* Passage *
BEGIN

Commodore Format 29 (February, 1993)
This issue had no subscriber’s newsletter. Read the accompanying Power Pack feature Commodore Format 29 arrived a week later than usual because…well, it was the ’90s and they still had […]
A Commodore Format magazine fan site
This issue had no subscriber’s newsletter. Read the accompanying Power Pack feature Commodore Format 29 arrived a week later than usual because…well, it was the ’90s and they still had […]
Commodore Format 29 arrived a week later than usual because…well, it was the ’90s and they still had proper Christmas breaks back then. Printers and distributors closed down, and software publishers were on holiday until January 2nd and didn’t send new games to review. When the February issue appeared on January 26th, you’d again have to question anybody that said the C64 would be commercially dead in less than a year: this month the computer saw Streetfighter 2, a new WWF beat ’em up, the official Lethal Weapon tie-in and a Doctor Who game. Again, not just games but games: big titles and household names.
WEAKFIGHTER
So let’s cut to the elephant in the room. Streetfighter 2 – the iconic, era defining arcade beat ’em up – had arrived on our beloved 8-bit. The bottom line is that the game is beyond the Commodore 64. Of course it is! This was a 1991 arcade game with custom chips and multiple buttons, after all. It was never going to work loaded into 64k from cassette and using one fire button. Then there’s the rush factor: US Gold knew the C64 world was dying and had to get it out before there was nobody left. It’s awful, but the reality is that no attempt would have been the Streetfighter 2 we knew (though we live in hope of a fanboy version proving us wrong one day! – Ed)
Not that you’d have known this from reading Commodore Format‘s 80% rated review. CF scores often erred on the high side, but you’d have to say that this is one of the most generous reviews in the magazine’s history. There’s no mention of the cut-down moves, the jerky sprites, the way fights seem to end almost at random or the way the game struggles to be coherent via tape multiload. And what’s with the use of sprites from the SNES game to decorate the page where C64 screenshots should be, eh? There’s “supporting the C64” and there’s delusion: what CF saw that merited 80% here, we’ll never know.
WHOOOOOOOO ARE YOU? WHO WHO? WHO WHO?

END

* Source data *
BEGIN

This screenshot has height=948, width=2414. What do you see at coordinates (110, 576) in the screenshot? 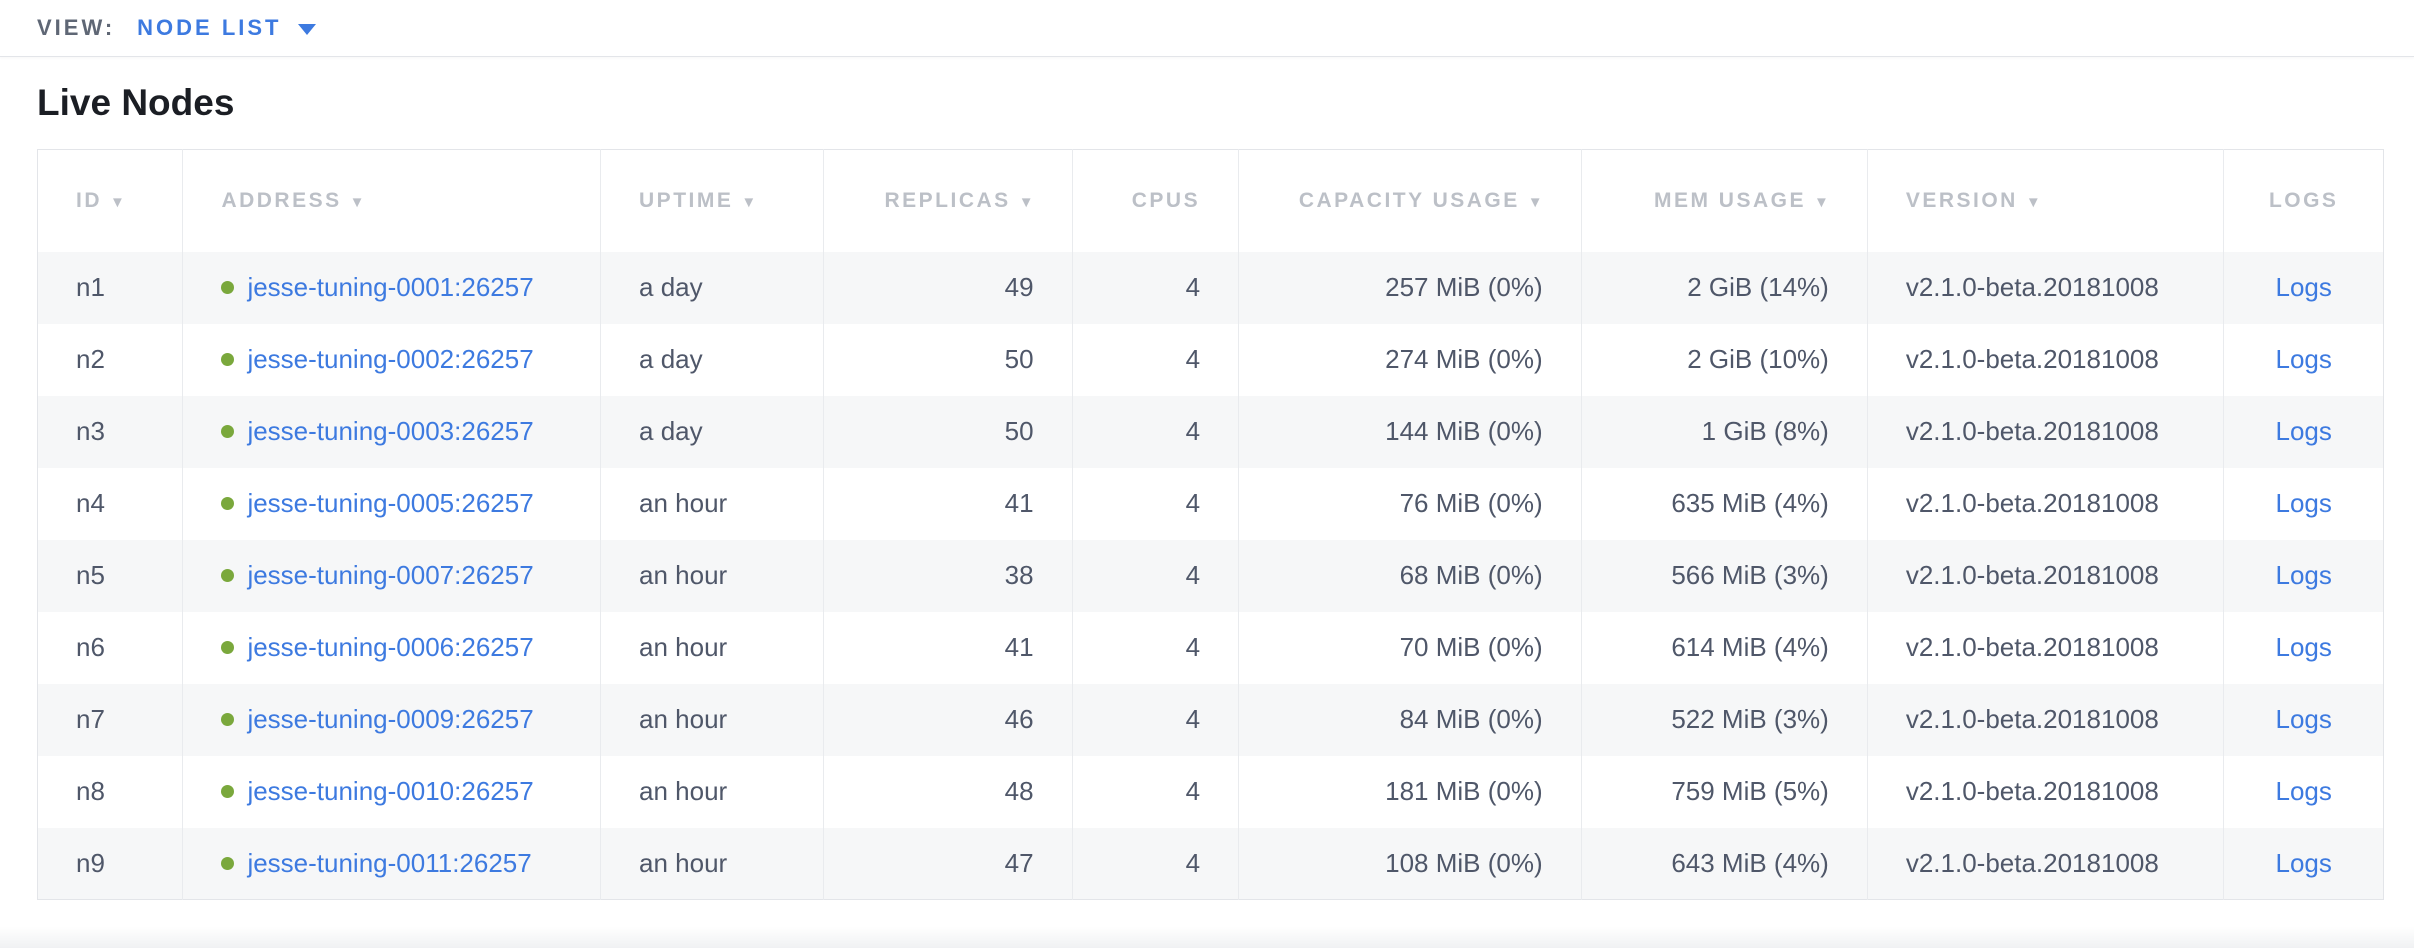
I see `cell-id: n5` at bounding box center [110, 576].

END

* Tasks to perform *
1. Write out the passage of the Commodore Format 29 article from "WEAKFIGHTER" up to and including "one day! – Ed)".
2. List every game that the Commodore Format 29 article says the C64 saw in the month of the February issue.
3. On what date did the February issue appear, according to the Commodore Format 29 article?

* Expected outputs *
1.
WEAKFIGHTER
So let’s cut to the elephant in the room. Streetfighter 2 – the iconic, era defining arcade beat ’em up – had arrived on our beloved 8-bit. The bottom line is that the game is beyond the Commodore 64. Of course it is! This was a 1991 arcade game with custom chips and multiple buttons, after all. It was never going to work loaded into 64k from cassette and using one fire button. Then there’s the rush factor: US Gold knew the C64 world was dying and had to get it out before there was nobody left. It’s awful, but the reality is that no attempt would have been the Streetfighter 2 we knew (though we live in hope of a fanboy version proving us wrong one day! – Ed)

2.
- Streetfighter 2
- a new WWF beat 'em up
- the official Lethal Weapon tie-in
- a Doctor Who game

3. January 26th.